Conversations about Lyme Disease with Sufferers and Lyme Experts
Jenna Luche-Thayer, author of $Lyme: How medical Codes Mortally Wound Corruption & Scientific Fraud Available from Amazon £9.97 (Translated into French, German and soon available in Spanish and Swedish) Kindle Edition: £3.49
The ICD codes stand for International Classification of Diseases. The Lyme ICD codes had not been updated for 25 years and were defined very narrowly. Jenna and her 'Ad Hoc Committee' managed to increase the number of complications associated with Lyme Disease; for example, dementia, Lyme carditis and the central nervous system. All of which are potentially fatal.
The new codes will be brought in on January 1st, 2022, so patients now have a much higher chance of having their care covered because their condition is recognized.
She recommends that patients copy and print out the new codes from the World Health Organisation's website to show their Doctors.
Jenna says that the case definition for Post Treatment Lyme Disease Syndrome is "medical fiction", because there is no medical or scientific proof of PTLDS, yet it is being promoted widely and scientists with vested interests are using this terminology to gain research funding. 100's of millions, if not a billion, has been spent on researching the Lyme pathogen and PTLDS, yet very little has been spent on improving treatments or finding a cure for Lyme Disease.
She says that people have been denied diagnosis and treatment for so long because of corruption. In the US Government, officials in office and scientists can hold patents and therefore have a personal stake in what medications will be promoted and used. They can also sit on committees and eradicate their competition. For example, the patents for Lyme tests are held by some CDC (Centre for Diseases Control) officials - which aren't reliable "Patent corruption in the US is creating corruption globally- it's a huge problem."
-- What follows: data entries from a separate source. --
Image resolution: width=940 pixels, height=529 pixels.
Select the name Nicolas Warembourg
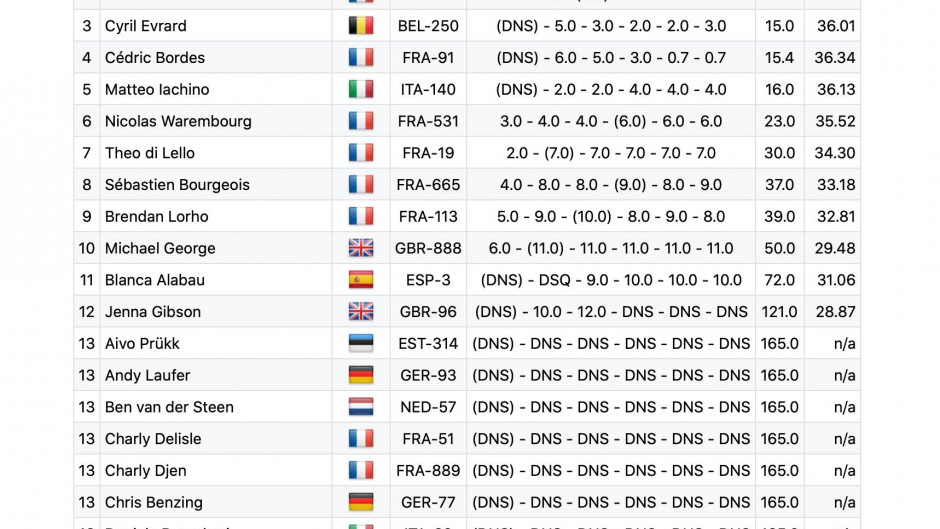(178, 121)
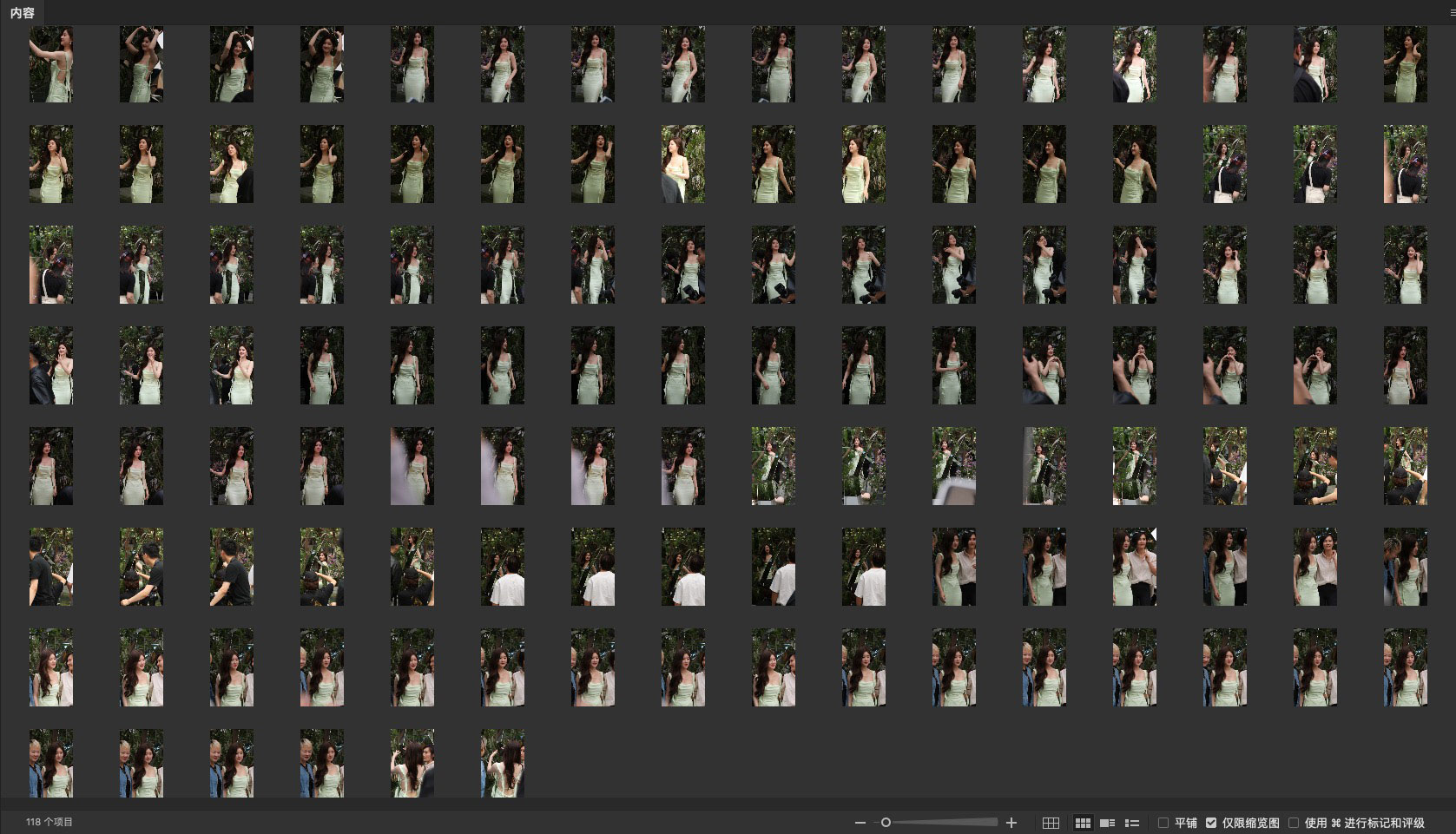The width and height of the screenshot is (1456, 834).
Task: Select the first thumbnail in the sixth row
Action: (x=51, y=567)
Another form of corruption is the downplaying of the disease, there are a lot of Lyme patients in the US and other countries, instead of being given cheap medication to reduce Lyme infection they are put on extra expensive 'biologics' - which make the biggest profits for the Pharmaceutical Industry.
Jenna says, "if this is supposed to be such an inconsequential disease why have they spent so much time and effort promoting global guidelines and restrictions and the identification and treatment of it?"
Jenna has been able to research this disease because she first became ill with Lyme at 16 years old, but wasn't diagnosed until she was 52.